PROVIDED PASSAGE ->
=== Section Start ===

The below article was written by Biological Preparations and published in FMJ , online and September 2025 Edition, Page 18
As market expectations evolve, stakeholders are demanding more than just mission statements. Ethical consumerism is now influencing B2B purchasing, with buyers expecting genuine action not only in a business’s own operations but also across its value chain. ESG reporting (Environmental, Social and Governance) has become the go-to framework for communicating those efforts. In fact, 88% of publicly traded companies had ESG initiatives in 2020.
But while attention often falls on energy use, carbon offsetting, or community investment, one critical area is still largely overlooked: cleaning.
Cleaning is too often a tick box exercise. Yet it touches every area of a business, including its operations and wider goals, and can significantly impact ESG strategies. Without a clear strategy, cleaning can become a risk, exposing businesses to reputational, regulatory, operational and financial repercussions. And even where ESG and cleaning are aligned internally, supply chain decisions can still pose risks through greenwashing.

=== Section End ===

ACTIVITIES ->
[A] According to the article on cleaning and ESG, what share of publicly traded companies had ESG initiatives in 2020?
[B] Retype the part of the article on cleaning and ESG starting at "The below article" and ending at "initiatives in 2020.".

Dataset entries ->
=== Section Start ===

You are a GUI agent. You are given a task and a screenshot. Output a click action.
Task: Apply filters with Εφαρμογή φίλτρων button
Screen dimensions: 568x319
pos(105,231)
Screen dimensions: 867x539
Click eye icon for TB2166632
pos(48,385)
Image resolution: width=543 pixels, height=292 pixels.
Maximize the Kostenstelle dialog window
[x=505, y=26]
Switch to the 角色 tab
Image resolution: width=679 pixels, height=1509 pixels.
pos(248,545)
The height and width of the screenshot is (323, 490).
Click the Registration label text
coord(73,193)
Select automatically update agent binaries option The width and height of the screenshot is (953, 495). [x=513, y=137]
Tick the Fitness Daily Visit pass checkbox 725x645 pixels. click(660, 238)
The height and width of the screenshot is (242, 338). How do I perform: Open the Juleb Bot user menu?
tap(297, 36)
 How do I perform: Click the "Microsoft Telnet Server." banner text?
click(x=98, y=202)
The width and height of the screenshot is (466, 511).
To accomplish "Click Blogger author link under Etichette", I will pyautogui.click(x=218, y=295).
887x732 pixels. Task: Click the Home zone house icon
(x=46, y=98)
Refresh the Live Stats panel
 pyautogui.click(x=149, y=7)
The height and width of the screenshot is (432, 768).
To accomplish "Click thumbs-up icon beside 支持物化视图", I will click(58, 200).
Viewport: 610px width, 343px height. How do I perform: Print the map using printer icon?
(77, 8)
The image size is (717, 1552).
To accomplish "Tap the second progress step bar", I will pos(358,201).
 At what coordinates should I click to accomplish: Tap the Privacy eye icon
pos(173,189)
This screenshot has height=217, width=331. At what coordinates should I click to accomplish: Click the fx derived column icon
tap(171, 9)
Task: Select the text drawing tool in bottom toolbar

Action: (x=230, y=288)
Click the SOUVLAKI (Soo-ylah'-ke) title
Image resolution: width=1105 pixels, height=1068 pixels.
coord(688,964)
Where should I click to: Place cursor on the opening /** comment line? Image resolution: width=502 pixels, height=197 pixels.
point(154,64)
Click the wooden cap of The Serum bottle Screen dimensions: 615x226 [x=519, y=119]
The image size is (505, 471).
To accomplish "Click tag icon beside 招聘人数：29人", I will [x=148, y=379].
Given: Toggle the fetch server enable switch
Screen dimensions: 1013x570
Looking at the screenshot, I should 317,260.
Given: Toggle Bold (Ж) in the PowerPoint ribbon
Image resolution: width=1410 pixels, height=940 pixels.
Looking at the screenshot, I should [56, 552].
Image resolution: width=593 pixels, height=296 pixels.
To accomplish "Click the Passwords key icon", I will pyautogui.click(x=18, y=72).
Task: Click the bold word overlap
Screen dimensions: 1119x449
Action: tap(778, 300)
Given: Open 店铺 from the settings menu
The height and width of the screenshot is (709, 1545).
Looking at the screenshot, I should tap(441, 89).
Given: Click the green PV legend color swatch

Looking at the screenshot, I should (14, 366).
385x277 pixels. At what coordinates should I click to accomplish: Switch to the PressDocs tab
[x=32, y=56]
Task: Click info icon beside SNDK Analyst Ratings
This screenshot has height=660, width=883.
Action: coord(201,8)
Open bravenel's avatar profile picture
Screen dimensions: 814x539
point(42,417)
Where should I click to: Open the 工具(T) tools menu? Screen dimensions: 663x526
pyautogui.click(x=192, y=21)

=== Section End ===

RESPONSES BY TASK ->
[A] 88% of publicly traded companies had ESG initiatives in 2020.

[B]
The below article was written by Biological Preparations and published in FMJ , online and September 2025 Edition, Page 18
As market expectations evolve, stakeholders are demanding more than just mission statements. Ethical consumerism is now influencing B2B purchasing, with buyers expecting genuine action not only in a business’s own operations but also across its value chain. ESG reporting (Environmental, Social and Governance) has become the go-to framework for communicating those efforts. In fact, 88% of publicly traded companies had ESG initiatives in 2020.